Stored data entries:

================

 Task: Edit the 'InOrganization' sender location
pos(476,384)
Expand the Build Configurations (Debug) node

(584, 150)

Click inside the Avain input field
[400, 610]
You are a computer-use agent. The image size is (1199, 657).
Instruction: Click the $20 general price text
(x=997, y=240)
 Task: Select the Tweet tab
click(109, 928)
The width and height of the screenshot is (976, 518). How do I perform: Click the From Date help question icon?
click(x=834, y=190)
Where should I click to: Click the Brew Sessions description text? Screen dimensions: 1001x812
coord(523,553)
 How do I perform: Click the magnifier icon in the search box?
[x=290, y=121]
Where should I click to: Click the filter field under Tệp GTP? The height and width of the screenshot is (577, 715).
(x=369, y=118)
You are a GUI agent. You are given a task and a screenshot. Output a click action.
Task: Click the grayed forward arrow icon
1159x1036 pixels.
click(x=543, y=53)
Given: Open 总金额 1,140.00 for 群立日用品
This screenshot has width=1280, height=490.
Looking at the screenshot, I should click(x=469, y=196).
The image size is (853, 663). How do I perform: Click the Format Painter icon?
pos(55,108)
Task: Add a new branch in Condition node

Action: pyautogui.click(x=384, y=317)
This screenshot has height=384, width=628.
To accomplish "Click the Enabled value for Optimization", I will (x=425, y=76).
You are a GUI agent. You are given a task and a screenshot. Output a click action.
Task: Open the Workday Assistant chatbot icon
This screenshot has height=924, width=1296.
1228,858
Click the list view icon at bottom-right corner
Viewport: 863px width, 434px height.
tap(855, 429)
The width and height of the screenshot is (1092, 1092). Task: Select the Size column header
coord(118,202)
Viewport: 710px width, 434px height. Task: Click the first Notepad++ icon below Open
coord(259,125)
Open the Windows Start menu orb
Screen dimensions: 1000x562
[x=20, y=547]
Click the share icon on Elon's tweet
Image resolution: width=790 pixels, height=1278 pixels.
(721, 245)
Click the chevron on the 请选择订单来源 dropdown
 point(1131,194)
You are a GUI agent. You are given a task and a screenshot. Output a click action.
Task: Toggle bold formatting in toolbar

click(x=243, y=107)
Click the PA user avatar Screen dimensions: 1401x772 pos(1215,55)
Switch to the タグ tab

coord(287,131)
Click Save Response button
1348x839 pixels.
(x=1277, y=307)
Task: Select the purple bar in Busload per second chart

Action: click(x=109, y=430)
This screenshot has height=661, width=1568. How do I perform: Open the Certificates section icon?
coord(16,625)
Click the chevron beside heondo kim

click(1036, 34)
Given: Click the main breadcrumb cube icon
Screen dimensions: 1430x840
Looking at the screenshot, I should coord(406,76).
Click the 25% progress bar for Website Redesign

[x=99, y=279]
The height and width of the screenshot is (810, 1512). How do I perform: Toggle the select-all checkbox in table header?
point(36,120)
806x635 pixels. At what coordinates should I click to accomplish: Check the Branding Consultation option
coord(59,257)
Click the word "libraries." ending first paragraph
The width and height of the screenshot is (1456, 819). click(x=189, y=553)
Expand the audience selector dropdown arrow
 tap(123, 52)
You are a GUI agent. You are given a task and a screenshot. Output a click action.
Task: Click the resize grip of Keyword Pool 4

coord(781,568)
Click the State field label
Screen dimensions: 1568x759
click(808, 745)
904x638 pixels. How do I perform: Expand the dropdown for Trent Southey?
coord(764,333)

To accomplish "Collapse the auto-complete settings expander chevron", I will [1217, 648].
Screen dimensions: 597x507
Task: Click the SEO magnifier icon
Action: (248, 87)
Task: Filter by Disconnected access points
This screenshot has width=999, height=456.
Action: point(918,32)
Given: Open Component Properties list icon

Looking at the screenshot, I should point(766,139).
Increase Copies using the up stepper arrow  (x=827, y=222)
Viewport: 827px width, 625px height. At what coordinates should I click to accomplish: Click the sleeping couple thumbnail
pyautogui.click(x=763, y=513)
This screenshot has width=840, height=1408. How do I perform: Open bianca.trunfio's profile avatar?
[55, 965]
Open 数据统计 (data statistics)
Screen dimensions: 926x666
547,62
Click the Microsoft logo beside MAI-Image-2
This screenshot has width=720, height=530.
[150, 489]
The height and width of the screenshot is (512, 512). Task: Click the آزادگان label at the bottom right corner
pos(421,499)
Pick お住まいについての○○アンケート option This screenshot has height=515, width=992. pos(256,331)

================

Output the records above in their entirety, exactly.

 Task: Edit the 'InOrganization' sender location
pos(476,384)
Expand the Build Configurations (Debug) node

(584, 150)

Click inside the Avain input field
[400, 610]
You are a computer-use agent. The image size is (1199, 657).
Instruction: Click the $20 general price text
(x=997, y=240)
 Task: Select the Tweet tab
click(109, 928)
The width and height of the screenshot is (976, 518). How do I perform: Click the From Date help question icon?
click(x=834, y=190)
Where should I click to: Click the Brew Sessions description text? Screen dimensions: 1001x812
coord(523,553)
 How do I perform: Click the magnifier icon in the search box?
[x=290, y=121]
Where should I click to: Click the filter field under Tệp GTP? The height and width of the screenshot is (577, 715).
(x=369, y=118)
You are a GUI agent. You are given a task and a screenshot. Output a click action.
Task: Click the grayed forward arrow icon
1159x1036 pixels.
click(x=543, y=53)
Given: Open 总金额 1,140.00 for 群立日用品
This screenshot has width=1280, height=490.
Looking at the screenshot, I should click(x=469, y=196).
The image size is (853, 663). How do I perform: Click the Format Painter icon?
pos(55,108)
Task: Add a new branch in Condition node

Action: pyautogui.click(x=384, y=317)
This screenshot has height=384, width=628.
To accomplish "Click the Enabled value for Optimization", I will (x=425, y=76).
You are a GUI agent. You are given a task and a screenshot. Output a click action.
Task: Open the Workday Assistant chatbot icon
This screenshot has height=924, width=1296.
1228,858
Click the list view icon at bottom-right corner
Viewport: 863px width, 434px height.
tap(855, 429)
The width and height of the screenshot is (1092, 1092). Task: Select the Size column header
coord(118,202)
Viewport: 710px width, 434px height. Task: Click the first Notepad++ icon below Open
coord(259,125)
Open the Windows Start menu orb
Screen dimensions: 1000x562
[x=20, y=547]
Click the share icon on Elon's tweet
Image resolution: width=790 pixels, height=1278 pixels.
(721, 245)
Click the chevron on the 请选择订单来源 dropdown
 point(1131,194)
You are a GUI agent. You are given a task and a screenshot. Output a click action.
Task: Toggle bold formatting in toolbar

click(x=243, y=107)
Click the PA user avatar Screen dimensions: 1401x772 pos(1215,55)
Switch to the タグ tab

coord(287,131)
Click Save Response button
1348x839 pixels.
(x=1277, y=307)
Task: Select the purple bar in Busload per second chart

Action: click(x=109, y=430)
This screenshot has height=661, width=1568. How do I perform: Open the Certificates section icon?
coord(16,625)
Click the chevron beside heondo kim

click(1036, 34)
Given: Click the main breadcrumb cube icon
Screen dimensions: 1430x840
Looking at the screenshot, I should coord(406,76).
Click the 25% progress bar for Website Redesign

[x=99, y=279]
The height and width of the screenshot is (810, 1512). How do I perform: Toggle the select-all checkbox in table header?
point(36,120)
806x635 pixels. At what coordinates should I click to accomplish: Check the Branding Consultation option
coord(59,257)
Click the word "libraries." ending first paragraph
The width and height of the screenshot is (1456, 819). click(x=189, y=553)
Expand the audience selector dropdown arrow
 tap(123, 52)
You are a GUI agent. You are given a task and a screenshot. Output a click action.
Task: Click the resize grip of Keyword Pool 4

coord(781,568)
Click the State field label
Screen dimensions: 1568x759
click(808, 745)
904x638 pixels. How do I perform: Expand the dropdown for Trent Southey?
coord(764,333)

To accomplish "Collapse the auto-complete settings expander chevron", I will [1217, 648].
Screen dimensions: 597x507
Task: Click the SEO magnifier icon
Action: (248, 87)
Task: Filter by Disconnected access points
This screenshot has width=999, height=456.
Action: point(918,32)
Given: Open Component Properties list icon

Looking at the screenshot, I should point(766,139).
Increase Copies using the up stepper arrow  (x=827, y=222)
Viewport: 827px width, 625px height. At what coordinates should I click to accomplish: Click the sleeping couple thumbnail
pyautogui.click(x=763, y=513)
This screenshot has width=840, height=1408. How do I perform: Open bianca.trunfio's profile avatar?
[55, 965]
Open 数据统计 (data statistics)
Screen dimensions: 926x666
547,62
Click the Microsoft logo beside MAI-Image-2
This screenshot has width=720, height=530.
[150, 489]
The height and width of the screenshot is (512, 512). Task: Click the آزادگان label at the bottom right corner
pos(421,499)
Pick お住まいについての○○アンケート option This screenshot has height=515, width=992. pos(256,331)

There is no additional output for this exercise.